◆ Problem: From the line containing "Instruction: Click the false Bool value" down to the last line of the listing, quote everything word for word, and nothing else, keeping pictures out.

◆ Information shown:

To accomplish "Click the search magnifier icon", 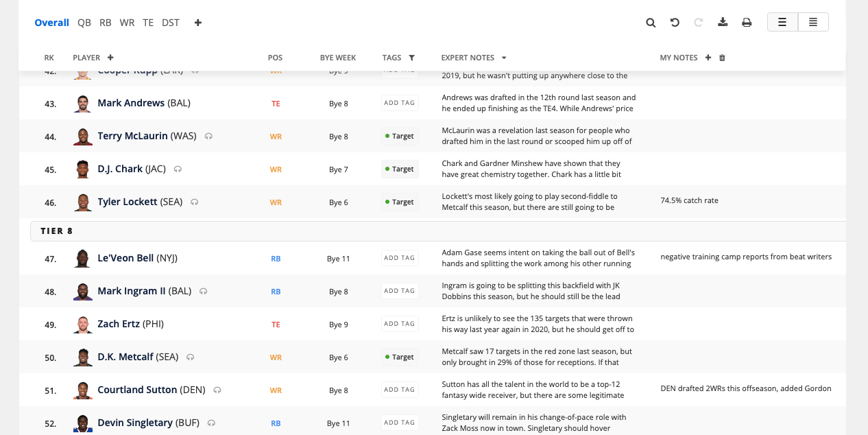I will [651, 23].
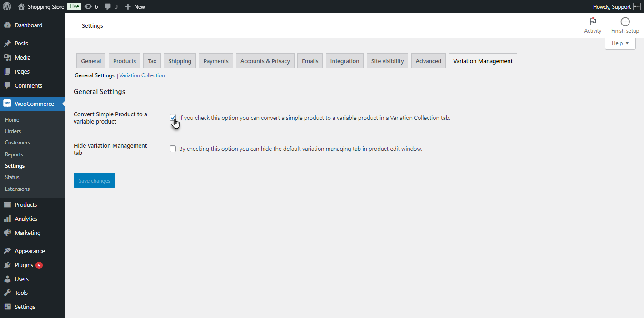The height and width of the screenshot is (318, 644).
Task: Enable Hide Variation Management tab checkbox
Action: [x=173, y=149]
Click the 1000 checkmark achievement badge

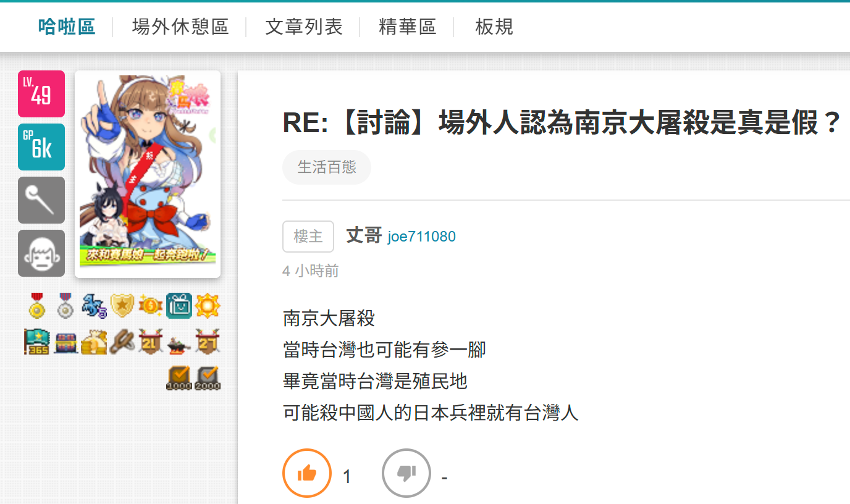[x=179, y=378]
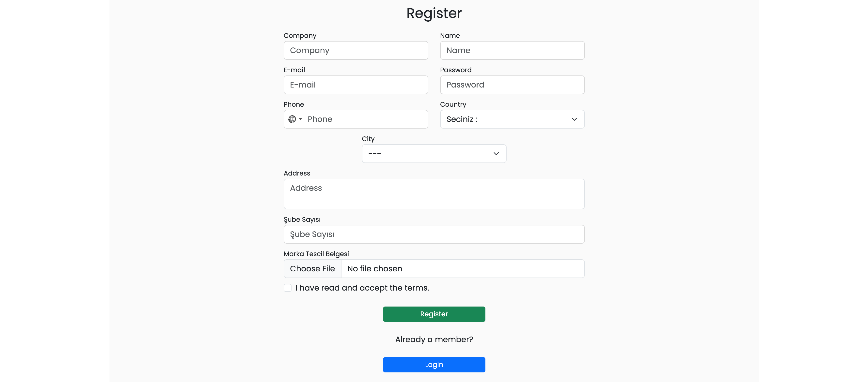868x382 pixels.
Task: Focus the Company input field
Action: (355, 50)
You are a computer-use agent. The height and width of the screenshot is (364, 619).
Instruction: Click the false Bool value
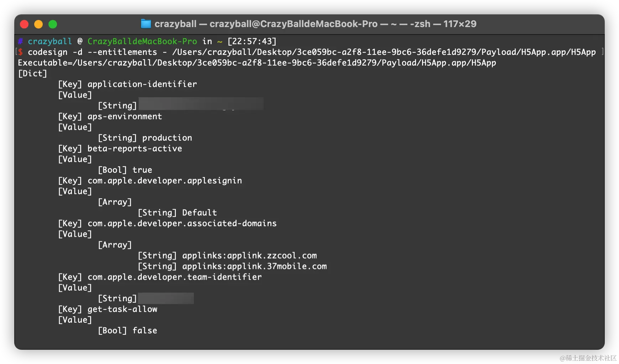145,331
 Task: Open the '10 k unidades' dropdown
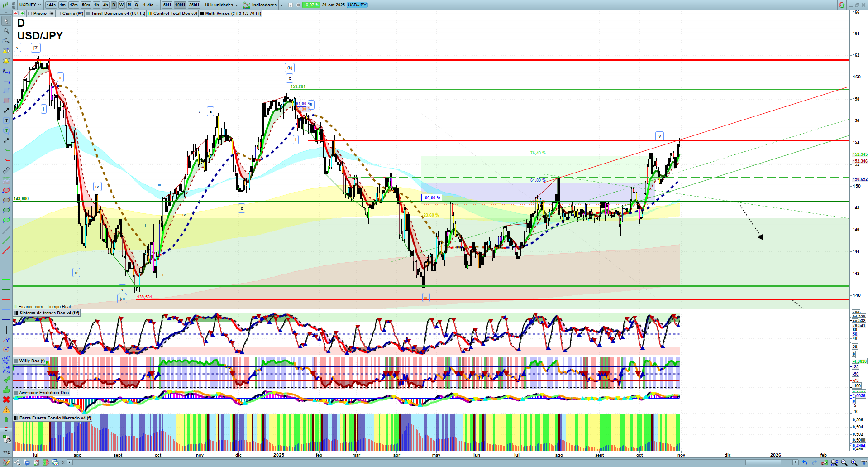pos(221,5)
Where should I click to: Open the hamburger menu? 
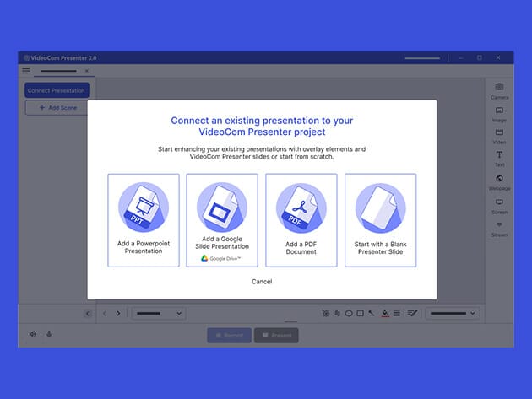tap(26, 72)
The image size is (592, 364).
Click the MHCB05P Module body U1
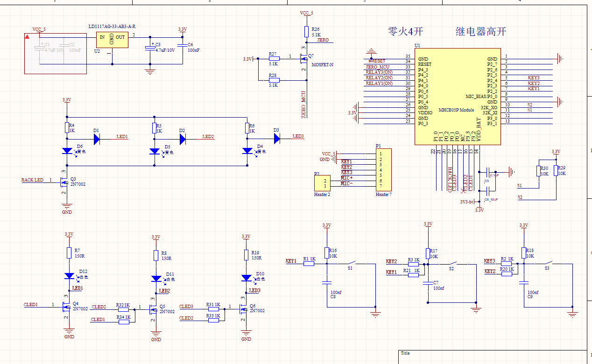pyautogui.click(x=458, y=96)
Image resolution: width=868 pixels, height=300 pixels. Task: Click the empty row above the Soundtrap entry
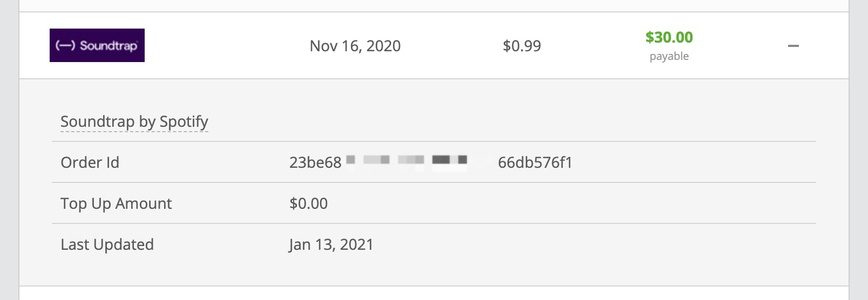(x=434, y=5)
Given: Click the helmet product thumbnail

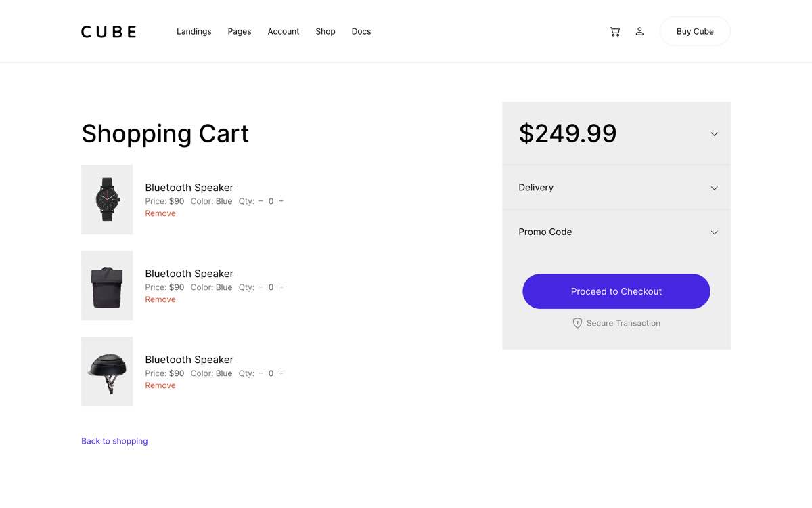Looking at the screenshot, I should [x=106, y=371].
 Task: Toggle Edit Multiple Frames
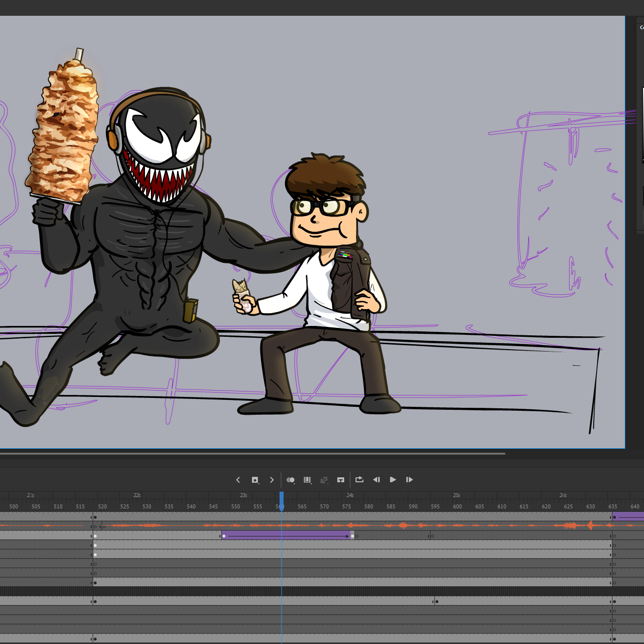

◆ Exercise response:
Instruction: Click the false Bool value
145,331
 Task: Open the '10 k unidades' dropdown
pos(221,5)
Where should I click to: Open the hamburger menu? 
tap(26, 72)
The image size is (592, 364).
Click the MHCB05P Module body U1
pyautogui.click(x=458, y=96)
Image resolution: width=868 pixels, height=300 pixels. Task: Click the empty row above the Soundtrap entry
(x=434, y=5)
Given: Click the helmet product thumbnail

Looking at the screenshot, I should [x=106, y=371].
 Task: Toggle Edit Multiple Frames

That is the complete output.